First European showing for Camera Corps Stump Cam Version 3, MeerCat and Q3

Camera Corps has chosen IBC2014 as the global launch platform for the latest version of the Cricket Stump Cam which captures dynamic close-ups of major national matches and international tours. “Version 2 Cricket Stump Cam has been in successful use for about five seasons, delivering high-definition images from a camera integrated inside the middle stump at each end of the pitch,” said Camera Corps projects manager Paul McNeil. “Version 3 is the most compact to date, completely housed inside a regulation-gauge cricket stump. This gives users the freedom to place cameras in the mid or outer stumps. Each camera can be configured with a choice of 50 degree, 100 or 128 degree lenses to allow tight, wide or superwide shots.

“The Version 3 Cricket Stump Cam system consists of four cameras; two for each wicket. A classic arrangement is to position one camera with a tight-angle lens facing forward to capture images of the bowler and the oncoming ball. The second camera, fitted with a superwide lens, is then ideally placed to televise the wicket keeper. All four feeds are multiplexed onto single-mode fibre,” said McNeil.

“Version 3 was trialled very successfully throughout the summer 2014 cricket season by a major UK-based satellite broadcaster. It is designed to withstand direct strikes from cricket balls. Top bowlers can accelerate a ball to speeds of more than 90 miles per hour. A fast bowl coming in from one of the run-outs can reach 100 miles per hour. Our cameras received direct strikes from fast bowlers about 20 times during the summer. The only corrective action needed was, on rare occasions, to reset a couple of connectors.”
Version 3 Cricket Stump Camera is available on a dry-hire or wet-hire basis. It comes complete with a Camera Corps Universal RCP panel which allows full remote control of blacks, shutter speed, colour and gain.

Developed in response to demand from sports, reality-television and stage-show producers, MeerCat was first used on air at the April 2014 Thames Boat Race. One camera was mounted inside a thin metal pole at the rear of each boat, providing a forward view. Another was positioned at floor level, looking towards the cox.
The MeerCat head is housed in a metal case with a very small footprint, 30 x 30 mm, and is only 93 mm in height. It can be attached to a quarter-inch mount for easy integration into narrow-profile locations. Lens protrusion is just 25 mm. High-quality NF-mount lenses are available.

MeerCat can also be used as a wearable camera with a full high-definition live wireless link. Full control facilities including manual iris setting with adjustable electronic exposure can be performed remotely using the existing range of Camera Corps joysticks and remote panels.

Camera Corps’ Q3 robotic pan/tilt/zoom/focus camera allows efficient broadcast television coverage from practically anywhere. Fully IP45 rated, it is designed for use in coverage of events such as outdoor and indoor sports, reality shows and live stage performances.

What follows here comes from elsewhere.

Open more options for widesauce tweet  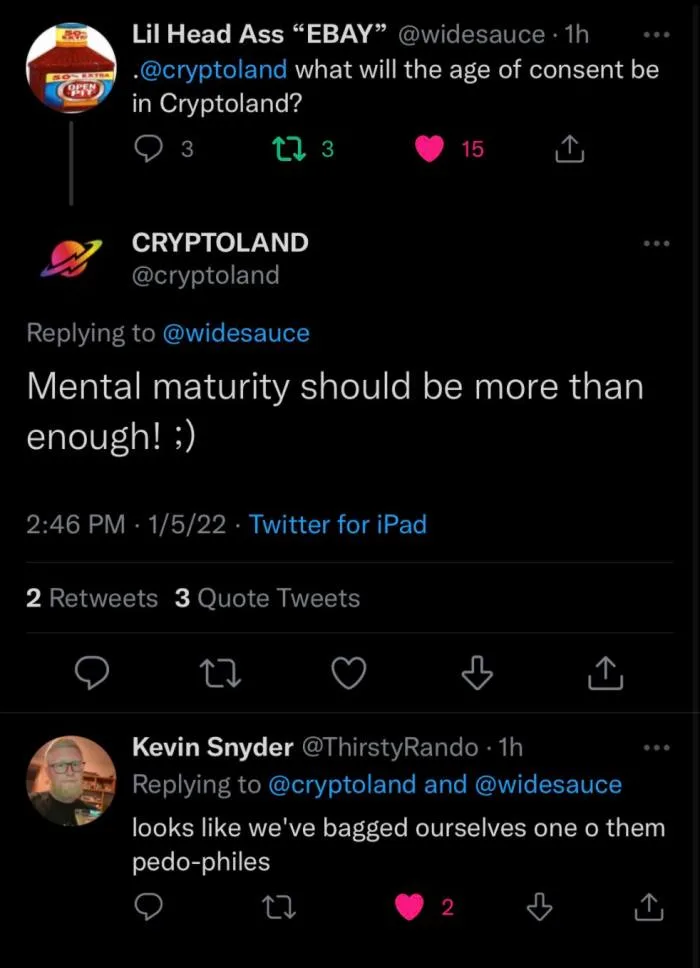655,36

Q3 retains the unobtrusive compact spherical housing of its Q-Ball predecessor, allowing easy placement within view of other cameras while retaining full control of vertical and horizontal shooting angles, focal length and focus.

Just 104 millimetres high, 125 mm in diameter and weighing 2.5 kg, Q3 incorporates a 1920 x 1080-native camera with a 2.1 million pixel 1/3 inch RGB Bayer progressive CMOS imager plus motorised pan/tilt/zoom/focus. An enhanced motor drive matches the precise acceleration and deceleration of much larger robotic heads when tracking moving performers on-air. The camera’s integral 20x optical zoom lens can be adjusted from maximum wide (59.4 degrees) to full telescopic (3 degrees) in just 3 seconds. Maximum focus time is 10 seconds.

Q3 can deliver live video in all commonly used HD formats, interlaced and progressive, at up to 60 hertz frame rate. Output signal format can be selected from the operator’s control panel.